Likewise, I could not have been less impressed with the Amazon Alexa-based voice integration system. Ask it for something, like navigation to a certain address and, it won't give you a visual list of choices. That is if it properly understands you at all. Options from Kia, Hyundai, Volvo, General Motors and others at a fraction of the price do this vastly better. I also had some difficulties logging in to my Amazon account in the car, making it hard to get working at all. 

And Lucid leaves a lot to be desired on the automated driving assistance system front. My tester had the $2,000 DreamDrive Premium option, which amounted to little more than 3D surround view monitoring with basic functions like hands-on radar cruise control, lane departure warnings, auto parking and cross-traffic alerts. That option now seems to be included on the 2025 Air Grand Touring.

But for an additional $2,500, you can also have DreamDrive Pro, which includes LIDAR-backed hardware for hands-free driving—whenever Lucid gets around to adding it in the future. 

If we're going to draw the EQS comparison, then Mercedes has Lucid smoked on the tech front: It has better utility, better software and better automated driving assistance, however limited it may be for now. But for every other metric that counts, the points go to Lucid. 

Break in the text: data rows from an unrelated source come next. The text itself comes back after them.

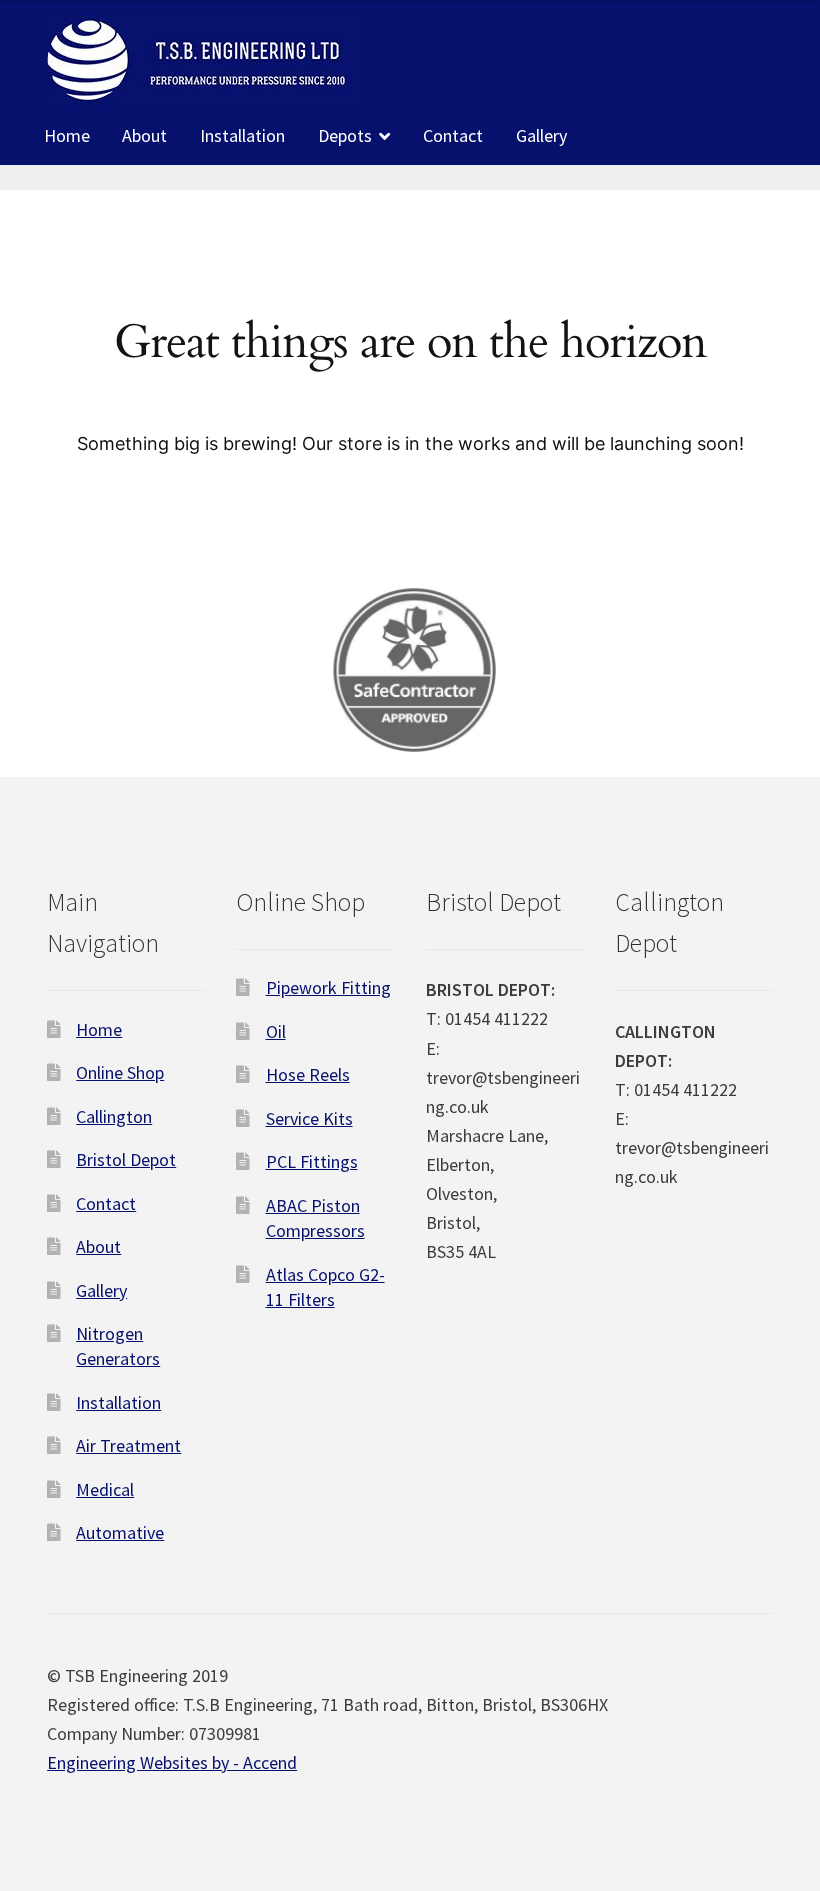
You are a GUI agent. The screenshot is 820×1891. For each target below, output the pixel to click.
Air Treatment (128, 1445)
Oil (276, 1031)
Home (67, 135)
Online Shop (120, 1072)
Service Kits (309, 1118)
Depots (345, 135)
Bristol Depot (126, 1159)
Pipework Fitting (328, 987)
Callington (114, 1116)
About (144, 135)
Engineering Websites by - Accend (172, 1762)
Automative (120, 1532)
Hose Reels (308, 1074)
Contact (453, 135)
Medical (105, 1489)
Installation (242, 135)
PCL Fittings (312, 1161)
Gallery (541, 135)
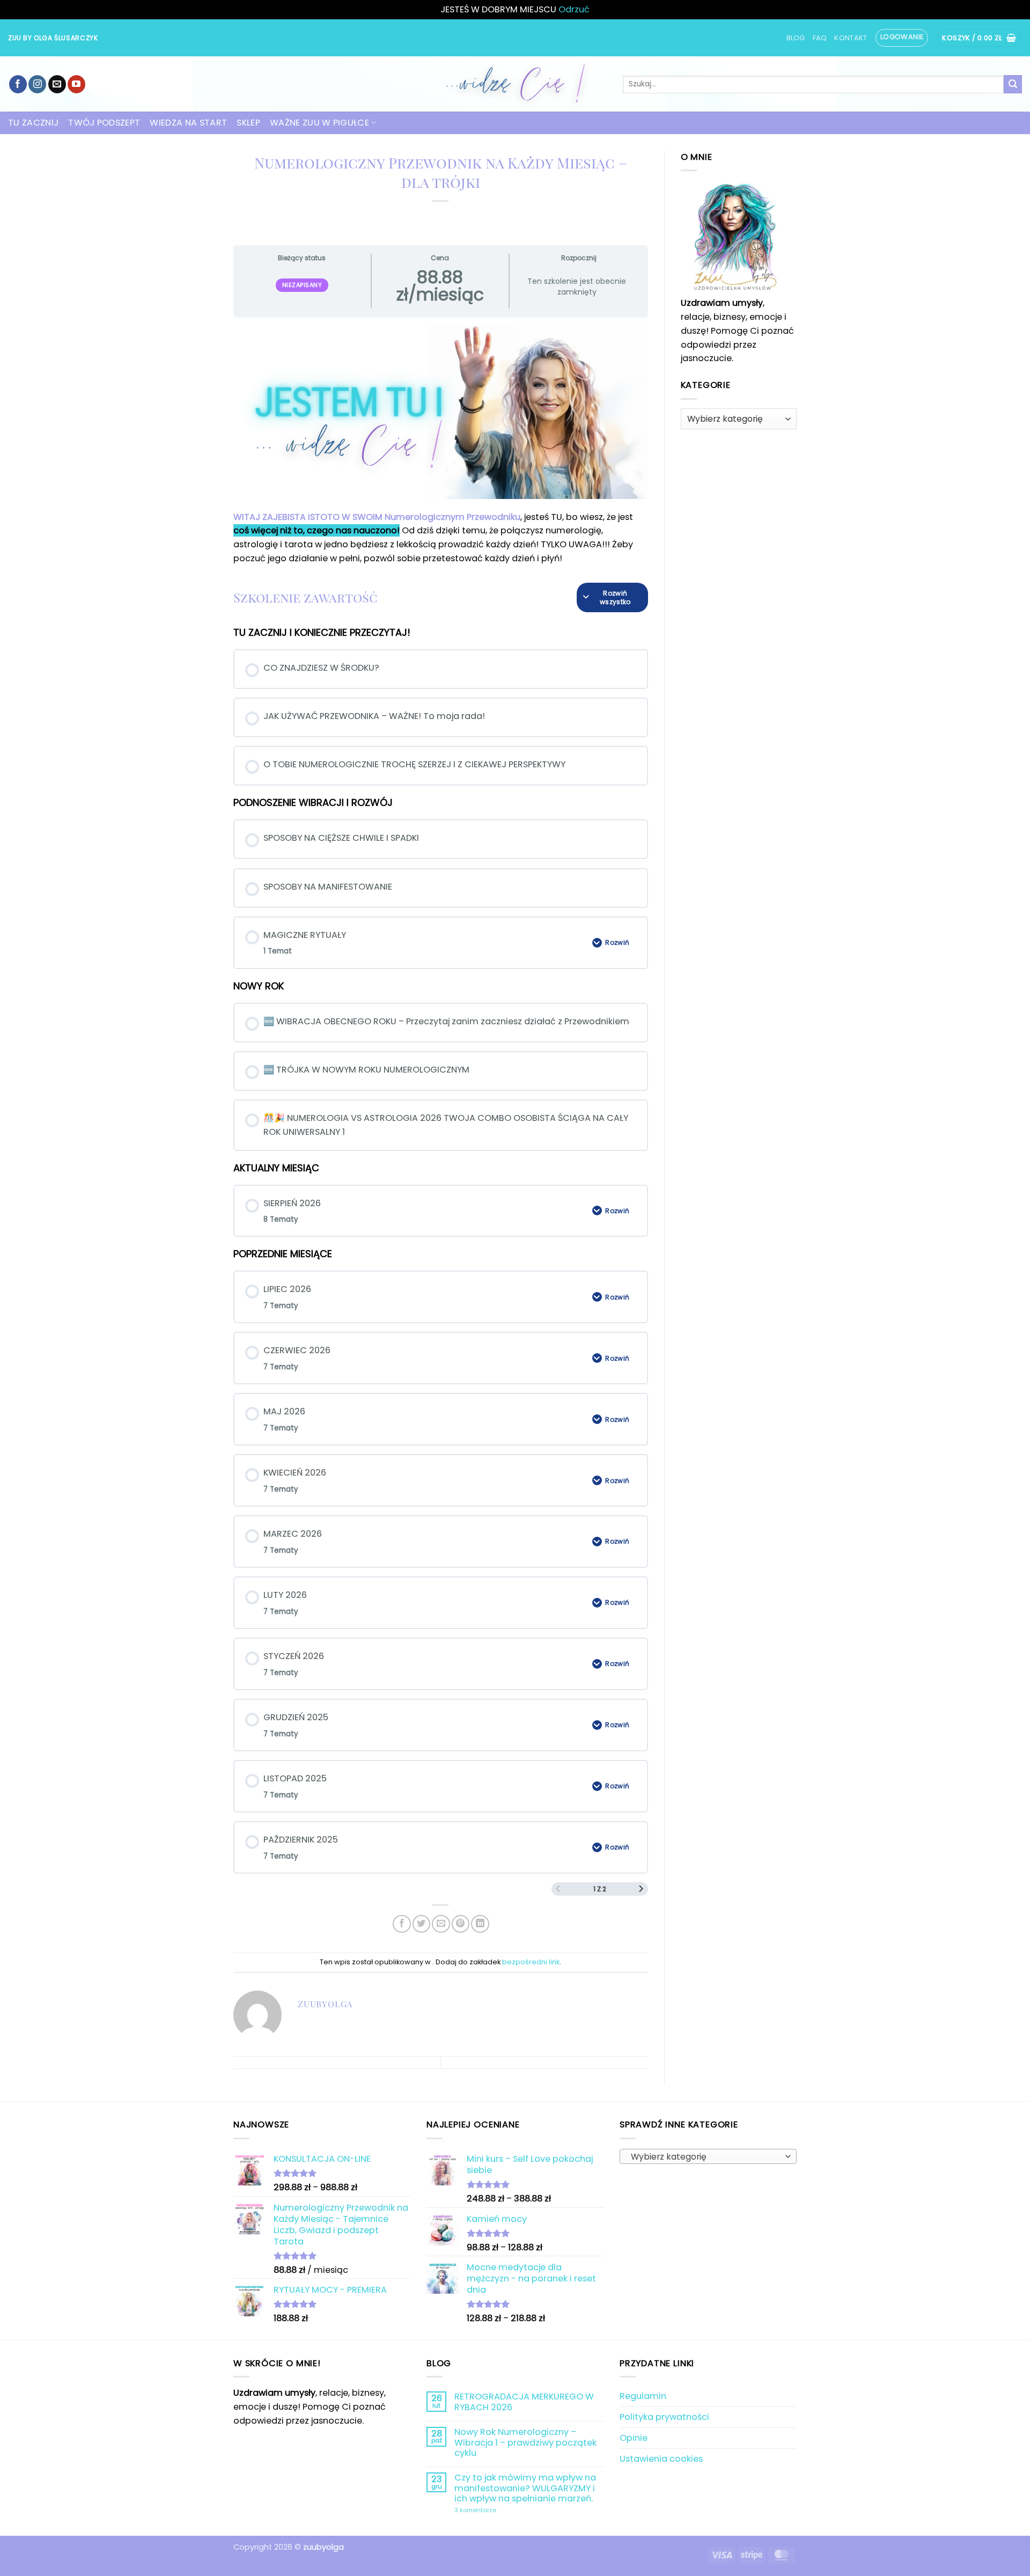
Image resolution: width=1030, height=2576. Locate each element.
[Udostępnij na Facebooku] (401, 1924)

Lucid Air Grand Touring: The Verdict

I did 460 miles of driving in one day in this thing. Yes, I was exhausted by the end of it. But my back didn't hurt. My knees didn't hurt. My neck didn't hurt. And at no point did I fear we'd run out of range. Then, finally, I missed it when I had to give it back. 

I'd say all of those are the hallmarks of a truly great luxury car: when done right, it's the best way to travel, and what you wish you were doing when you have to get around some other way. 

Gallery: 2024 Lucid Air Grand Touring

Why draw comparisons to the S-Class and EQS? Because the Air Grand Touring feels like the same idea, just with vastly better execution. Superior range, better looks, more interesting, and clearly built by a company that wants to make EVs and isn't just being dragged kicking and screaming into it by global emissions regulations. It's the car the EQS should have been. 

If you do have $125,000 to spend on an electric sedan, and you don't choose this one, you should probably rethink some things.